■ DATA SHOWN:
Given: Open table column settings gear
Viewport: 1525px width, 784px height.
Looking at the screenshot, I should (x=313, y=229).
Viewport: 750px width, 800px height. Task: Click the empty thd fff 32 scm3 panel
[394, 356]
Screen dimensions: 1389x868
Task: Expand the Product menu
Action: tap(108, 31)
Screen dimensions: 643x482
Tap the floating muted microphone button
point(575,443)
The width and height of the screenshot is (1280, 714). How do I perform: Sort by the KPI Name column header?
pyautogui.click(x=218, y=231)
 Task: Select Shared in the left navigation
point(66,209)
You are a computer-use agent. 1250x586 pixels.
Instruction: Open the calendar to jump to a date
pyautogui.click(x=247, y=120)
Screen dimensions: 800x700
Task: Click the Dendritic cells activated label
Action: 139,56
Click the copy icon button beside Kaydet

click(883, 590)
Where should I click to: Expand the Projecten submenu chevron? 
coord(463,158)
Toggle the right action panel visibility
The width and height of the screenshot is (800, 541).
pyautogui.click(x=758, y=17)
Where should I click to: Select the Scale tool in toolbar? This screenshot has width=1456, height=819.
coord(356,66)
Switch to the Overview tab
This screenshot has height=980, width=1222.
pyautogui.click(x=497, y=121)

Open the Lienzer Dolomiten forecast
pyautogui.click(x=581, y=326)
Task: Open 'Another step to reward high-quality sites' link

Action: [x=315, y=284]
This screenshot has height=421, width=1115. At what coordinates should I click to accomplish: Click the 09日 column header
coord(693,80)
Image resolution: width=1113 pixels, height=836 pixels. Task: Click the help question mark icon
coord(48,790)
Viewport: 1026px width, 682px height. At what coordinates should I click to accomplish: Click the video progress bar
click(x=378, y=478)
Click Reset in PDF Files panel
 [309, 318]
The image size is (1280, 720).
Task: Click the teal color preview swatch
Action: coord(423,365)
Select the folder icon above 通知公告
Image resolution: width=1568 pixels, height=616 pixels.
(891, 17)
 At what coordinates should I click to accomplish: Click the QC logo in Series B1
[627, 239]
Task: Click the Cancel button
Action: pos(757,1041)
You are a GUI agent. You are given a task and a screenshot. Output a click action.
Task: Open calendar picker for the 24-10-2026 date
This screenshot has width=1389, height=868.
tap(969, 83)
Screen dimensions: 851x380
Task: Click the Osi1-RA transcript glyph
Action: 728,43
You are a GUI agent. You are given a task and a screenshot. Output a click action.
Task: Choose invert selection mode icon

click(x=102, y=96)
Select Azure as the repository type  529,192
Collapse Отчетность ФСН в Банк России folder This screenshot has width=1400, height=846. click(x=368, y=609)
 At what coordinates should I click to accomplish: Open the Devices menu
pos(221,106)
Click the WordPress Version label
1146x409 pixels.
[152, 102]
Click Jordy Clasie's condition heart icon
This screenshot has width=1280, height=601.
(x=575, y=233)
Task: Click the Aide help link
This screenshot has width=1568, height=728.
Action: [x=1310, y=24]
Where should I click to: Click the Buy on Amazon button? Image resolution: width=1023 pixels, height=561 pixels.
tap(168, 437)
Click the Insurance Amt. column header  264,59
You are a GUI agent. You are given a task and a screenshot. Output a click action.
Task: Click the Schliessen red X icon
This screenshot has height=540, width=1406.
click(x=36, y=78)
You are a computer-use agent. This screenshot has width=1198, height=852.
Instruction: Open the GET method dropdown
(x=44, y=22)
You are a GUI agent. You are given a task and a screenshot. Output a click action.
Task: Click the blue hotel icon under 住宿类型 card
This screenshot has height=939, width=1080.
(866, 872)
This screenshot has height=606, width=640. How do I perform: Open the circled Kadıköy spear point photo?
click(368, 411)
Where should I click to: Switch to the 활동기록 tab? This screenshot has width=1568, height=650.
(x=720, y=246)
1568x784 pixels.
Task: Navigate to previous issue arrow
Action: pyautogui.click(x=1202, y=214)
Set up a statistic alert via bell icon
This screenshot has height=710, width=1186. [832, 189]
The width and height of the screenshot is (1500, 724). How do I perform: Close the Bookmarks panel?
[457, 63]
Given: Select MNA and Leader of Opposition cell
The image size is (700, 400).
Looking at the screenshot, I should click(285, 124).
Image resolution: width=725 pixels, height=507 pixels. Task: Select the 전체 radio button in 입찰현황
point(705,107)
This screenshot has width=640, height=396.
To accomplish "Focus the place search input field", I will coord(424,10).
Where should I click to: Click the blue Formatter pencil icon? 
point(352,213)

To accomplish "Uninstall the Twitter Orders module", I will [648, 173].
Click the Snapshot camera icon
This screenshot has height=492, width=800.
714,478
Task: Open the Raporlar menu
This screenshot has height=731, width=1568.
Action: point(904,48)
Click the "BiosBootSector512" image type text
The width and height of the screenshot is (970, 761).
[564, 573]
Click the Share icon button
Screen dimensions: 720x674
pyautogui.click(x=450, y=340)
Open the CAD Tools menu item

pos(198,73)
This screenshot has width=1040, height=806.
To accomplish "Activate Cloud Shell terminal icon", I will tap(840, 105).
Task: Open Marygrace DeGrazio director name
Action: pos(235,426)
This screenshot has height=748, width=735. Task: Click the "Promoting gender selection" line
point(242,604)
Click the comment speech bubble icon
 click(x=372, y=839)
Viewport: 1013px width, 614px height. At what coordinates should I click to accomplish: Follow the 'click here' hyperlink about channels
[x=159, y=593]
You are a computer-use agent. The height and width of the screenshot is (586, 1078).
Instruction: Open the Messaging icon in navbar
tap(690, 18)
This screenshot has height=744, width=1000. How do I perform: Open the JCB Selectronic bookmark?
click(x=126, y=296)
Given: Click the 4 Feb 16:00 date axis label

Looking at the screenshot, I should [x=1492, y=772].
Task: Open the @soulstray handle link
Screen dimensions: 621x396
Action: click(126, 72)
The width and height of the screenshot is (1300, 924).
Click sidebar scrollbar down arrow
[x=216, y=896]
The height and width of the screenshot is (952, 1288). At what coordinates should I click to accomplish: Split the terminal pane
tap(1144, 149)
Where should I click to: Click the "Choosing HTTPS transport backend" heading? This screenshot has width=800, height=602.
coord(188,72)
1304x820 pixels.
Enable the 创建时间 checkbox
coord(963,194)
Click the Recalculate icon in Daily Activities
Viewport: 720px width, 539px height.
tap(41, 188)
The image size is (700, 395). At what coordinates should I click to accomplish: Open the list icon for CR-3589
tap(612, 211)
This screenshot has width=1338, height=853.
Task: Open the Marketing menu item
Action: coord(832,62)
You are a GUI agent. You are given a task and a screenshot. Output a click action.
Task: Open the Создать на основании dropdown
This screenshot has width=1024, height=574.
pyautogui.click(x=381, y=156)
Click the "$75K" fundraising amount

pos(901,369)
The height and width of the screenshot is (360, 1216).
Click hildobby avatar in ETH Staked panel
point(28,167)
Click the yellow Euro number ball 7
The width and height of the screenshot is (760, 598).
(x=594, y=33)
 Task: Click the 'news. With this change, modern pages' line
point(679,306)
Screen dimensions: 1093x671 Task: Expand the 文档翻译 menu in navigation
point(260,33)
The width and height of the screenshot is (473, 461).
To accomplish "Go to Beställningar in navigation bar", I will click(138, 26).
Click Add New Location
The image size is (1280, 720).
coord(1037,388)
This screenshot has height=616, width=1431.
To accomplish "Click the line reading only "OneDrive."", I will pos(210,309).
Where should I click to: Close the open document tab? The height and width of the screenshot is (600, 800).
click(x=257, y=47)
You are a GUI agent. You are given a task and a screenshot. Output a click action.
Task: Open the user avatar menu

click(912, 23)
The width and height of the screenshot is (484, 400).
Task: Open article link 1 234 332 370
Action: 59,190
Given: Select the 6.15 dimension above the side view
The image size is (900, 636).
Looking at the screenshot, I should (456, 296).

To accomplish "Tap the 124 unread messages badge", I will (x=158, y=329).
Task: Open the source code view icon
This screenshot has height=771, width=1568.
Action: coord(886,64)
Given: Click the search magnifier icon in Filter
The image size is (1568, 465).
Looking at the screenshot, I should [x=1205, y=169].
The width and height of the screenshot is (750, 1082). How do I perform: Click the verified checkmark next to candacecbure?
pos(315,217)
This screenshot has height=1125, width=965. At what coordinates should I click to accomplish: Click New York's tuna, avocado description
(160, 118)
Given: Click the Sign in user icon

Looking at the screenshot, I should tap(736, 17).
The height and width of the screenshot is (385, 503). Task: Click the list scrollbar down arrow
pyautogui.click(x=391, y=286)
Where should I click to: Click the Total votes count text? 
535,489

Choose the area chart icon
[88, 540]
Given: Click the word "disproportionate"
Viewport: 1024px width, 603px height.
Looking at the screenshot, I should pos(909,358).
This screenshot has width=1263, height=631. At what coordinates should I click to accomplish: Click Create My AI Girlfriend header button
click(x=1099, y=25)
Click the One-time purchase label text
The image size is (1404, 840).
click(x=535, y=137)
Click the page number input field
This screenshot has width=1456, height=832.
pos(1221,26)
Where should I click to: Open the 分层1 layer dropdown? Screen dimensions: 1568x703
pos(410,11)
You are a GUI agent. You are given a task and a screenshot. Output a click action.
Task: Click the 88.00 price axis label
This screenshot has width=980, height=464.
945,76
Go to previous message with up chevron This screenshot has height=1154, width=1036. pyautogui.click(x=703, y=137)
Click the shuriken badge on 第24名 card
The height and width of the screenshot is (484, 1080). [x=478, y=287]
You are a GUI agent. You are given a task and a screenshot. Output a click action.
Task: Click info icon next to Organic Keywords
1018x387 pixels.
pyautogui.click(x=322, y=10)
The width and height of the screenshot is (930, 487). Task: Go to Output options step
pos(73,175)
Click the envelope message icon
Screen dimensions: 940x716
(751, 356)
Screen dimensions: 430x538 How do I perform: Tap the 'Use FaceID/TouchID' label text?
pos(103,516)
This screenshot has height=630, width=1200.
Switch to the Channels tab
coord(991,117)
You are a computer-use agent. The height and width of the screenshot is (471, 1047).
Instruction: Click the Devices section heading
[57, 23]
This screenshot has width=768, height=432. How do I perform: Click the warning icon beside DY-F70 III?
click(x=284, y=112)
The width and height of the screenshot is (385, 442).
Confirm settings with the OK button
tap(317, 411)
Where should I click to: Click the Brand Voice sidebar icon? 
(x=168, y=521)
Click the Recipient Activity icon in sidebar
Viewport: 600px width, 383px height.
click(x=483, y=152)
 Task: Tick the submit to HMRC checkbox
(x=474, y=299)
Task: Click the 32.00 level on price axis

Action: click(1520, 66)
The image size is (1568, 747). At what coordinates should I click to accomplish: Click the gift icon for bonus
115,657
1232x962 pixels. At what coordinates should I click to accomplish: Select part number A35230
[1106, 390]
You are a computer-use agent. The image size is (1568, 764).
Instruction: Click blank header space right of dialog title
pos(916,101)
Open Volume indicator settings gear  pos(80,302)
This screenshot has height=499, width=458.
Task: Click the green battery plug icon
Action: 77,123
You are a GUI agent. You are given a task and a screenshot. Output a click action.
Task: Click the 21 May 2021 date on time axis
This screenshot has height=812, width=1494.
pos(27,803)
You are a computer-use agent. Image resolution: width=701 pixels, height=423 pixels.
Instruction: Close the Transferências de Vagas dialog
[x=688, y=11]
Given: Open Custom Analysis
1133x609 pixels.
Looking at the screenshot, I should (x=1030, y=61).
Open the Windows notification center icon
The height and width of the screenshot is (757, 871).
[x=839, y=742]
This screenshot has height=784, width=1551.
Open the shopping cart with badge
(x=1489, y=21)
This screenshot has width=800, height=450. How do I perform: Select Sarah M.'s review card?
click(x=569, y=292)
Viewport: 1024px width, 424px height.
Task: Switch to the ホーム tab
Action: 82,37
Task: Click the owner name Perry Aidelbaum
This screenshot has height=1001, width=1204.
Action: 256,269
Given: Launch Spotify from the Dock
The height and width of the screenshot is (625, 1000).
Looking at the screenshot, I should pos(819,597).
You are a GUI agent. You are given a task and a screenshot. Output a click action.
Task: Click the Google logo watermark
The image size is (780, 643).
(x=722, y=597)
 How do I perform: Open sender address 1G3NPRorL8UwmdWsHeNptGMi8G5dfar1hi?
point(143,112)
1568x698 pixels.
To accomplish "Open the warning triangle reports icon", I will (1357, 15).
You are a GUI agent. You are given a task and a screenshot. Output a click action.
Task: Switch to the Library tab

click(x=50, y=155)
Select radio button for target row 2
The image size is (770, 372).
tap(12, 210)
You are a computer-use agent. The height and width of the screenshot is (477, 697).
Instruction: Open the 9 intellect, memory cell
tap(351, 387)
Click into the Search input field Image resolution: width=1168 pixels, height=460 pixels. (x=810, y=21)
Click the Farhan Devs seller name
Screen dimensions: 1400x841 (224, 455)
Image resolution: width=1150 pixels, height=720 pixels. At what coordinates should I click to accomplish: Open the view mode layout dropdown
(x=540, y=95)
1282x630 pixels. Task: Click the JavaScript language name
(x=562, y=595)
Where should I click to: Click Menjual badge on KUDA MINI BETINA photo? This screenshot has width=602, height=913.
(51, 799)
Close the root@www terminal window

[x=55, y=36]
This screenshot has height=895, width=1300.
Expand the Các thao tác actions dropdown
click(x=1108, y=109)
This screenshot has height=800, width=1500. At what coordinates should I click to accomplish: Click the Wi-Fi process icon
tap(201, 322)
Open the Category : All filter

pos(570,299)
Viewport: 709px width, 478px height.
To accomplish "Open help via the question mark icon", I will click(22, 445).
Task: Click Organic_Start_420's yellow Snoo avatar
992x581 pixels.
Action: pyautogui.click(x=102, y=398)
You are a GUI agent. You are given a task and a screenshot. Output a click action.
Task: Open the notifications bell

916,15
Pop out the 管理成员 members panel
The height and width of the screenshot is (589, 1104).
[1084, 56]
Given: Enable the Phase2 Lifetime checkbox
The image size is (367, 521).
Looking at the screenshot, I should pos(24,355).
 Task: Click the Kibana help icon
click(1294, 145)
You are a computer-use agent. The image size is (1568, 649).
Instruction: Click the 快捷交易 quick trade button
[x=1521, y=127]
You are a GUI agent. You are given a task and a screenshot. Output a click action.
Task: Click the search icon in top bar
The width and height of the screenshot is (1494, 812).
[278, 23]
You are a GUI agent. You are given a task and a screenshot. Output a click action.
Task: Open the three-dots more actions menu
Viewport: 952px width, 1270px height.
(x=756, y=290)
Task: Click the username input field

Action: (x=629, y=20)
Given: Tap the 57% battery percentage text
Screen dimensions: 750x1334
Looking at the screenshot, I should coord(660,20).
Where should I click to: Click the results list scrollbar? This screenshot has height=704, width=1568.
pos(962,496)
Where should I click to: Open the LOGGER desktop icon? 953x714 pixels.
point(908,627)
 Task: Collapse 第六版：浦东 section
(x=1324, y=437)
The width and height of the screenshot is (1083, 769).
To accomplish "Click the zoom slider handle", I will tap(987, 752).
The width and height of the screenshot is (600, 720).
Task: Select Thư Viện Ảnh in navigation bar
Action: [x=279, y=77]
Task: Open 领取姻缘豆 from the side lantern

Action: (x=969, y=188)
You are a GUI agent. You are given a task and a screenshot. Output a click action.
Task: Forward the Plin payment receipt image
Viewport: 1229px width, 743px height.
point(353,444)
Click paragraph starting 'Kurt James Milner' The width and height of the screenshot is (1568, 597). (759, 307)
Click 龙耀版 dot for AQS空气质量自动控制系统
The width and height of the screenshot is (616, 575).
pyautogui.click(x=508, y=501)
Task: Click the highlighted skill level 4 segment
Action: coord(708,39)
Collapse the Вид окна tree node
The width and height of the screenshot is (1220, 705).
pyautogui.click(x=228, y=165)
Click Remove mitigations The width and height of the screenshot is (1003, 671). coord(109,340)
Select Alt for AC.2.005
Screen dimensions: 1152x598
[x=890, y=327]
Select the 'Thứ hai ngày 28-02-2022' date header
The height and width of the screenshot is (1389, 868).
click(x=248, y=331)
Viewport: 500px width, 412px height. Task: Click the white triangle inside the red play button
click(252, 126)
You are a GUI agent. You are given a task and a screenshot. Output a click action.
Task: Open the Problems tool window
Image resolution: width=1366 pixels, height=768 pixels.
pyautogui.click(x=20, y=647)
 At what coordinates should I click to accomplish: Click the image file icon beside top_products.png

■ WORK TASK: Copy out the lines above exactly, beginning at the one that contains "Task: Click the Kibana help icon" and ending at the one that contains "Task: Forward the Plin payment receipt image".

■ EXERCISE OUTPUT:
 Task: Click the Kibana help icon
click(1294, 145)
You are a computer-use agent. The image size is (1568, 649).
Instruction: Click the 快捷交易 quick trade button
[x=1521, y=127]
You are a GUI agent. You are given a task and a screenshot. Output a click action.
Task: Click the search icon in top bar
The width and height of the screenshot is (1494, 812).
[278, 23]
You are a GUI agent. You are given a task and a screenshot. Output a click action.
Task: Open the three-dots more actions menu
Viewport: 952px width, 1270px height.
(x=756, y=290)
Task: Click the username input field

Action: (x=629, y=20)
Given: Tap the 57% battery percentage text
Screen dimensions: 750x1334
Looking at the screenshot, I should coord(660,20).
Where should I click to: Click the results list scrollbar? This screenshot has height=704, width=1568.
pos(962,496)
Where should I click to: Open the LOGGER desktop icon? 953x714 pixels.
point(908,627)
 Task: Collapse 第六版：浦东 section
(x=1324, y=437)
The width and height of the screenshot is (1083, 769).
To accomplish "Click the zoom slider handle", I will tap(987, 752).
The width and height of the screenshot is (600, 720).
Task: Select Thư Viện Ảnh in navigation bar
Action: [x=279, y=77]
Task: Open 领取姻缘豆 from the side lantern

Action: (x=969, y=188)
You are a GUI agent. You are given a task and a screenshot. Output a click action.
Task: Forward the Plin payment receipt image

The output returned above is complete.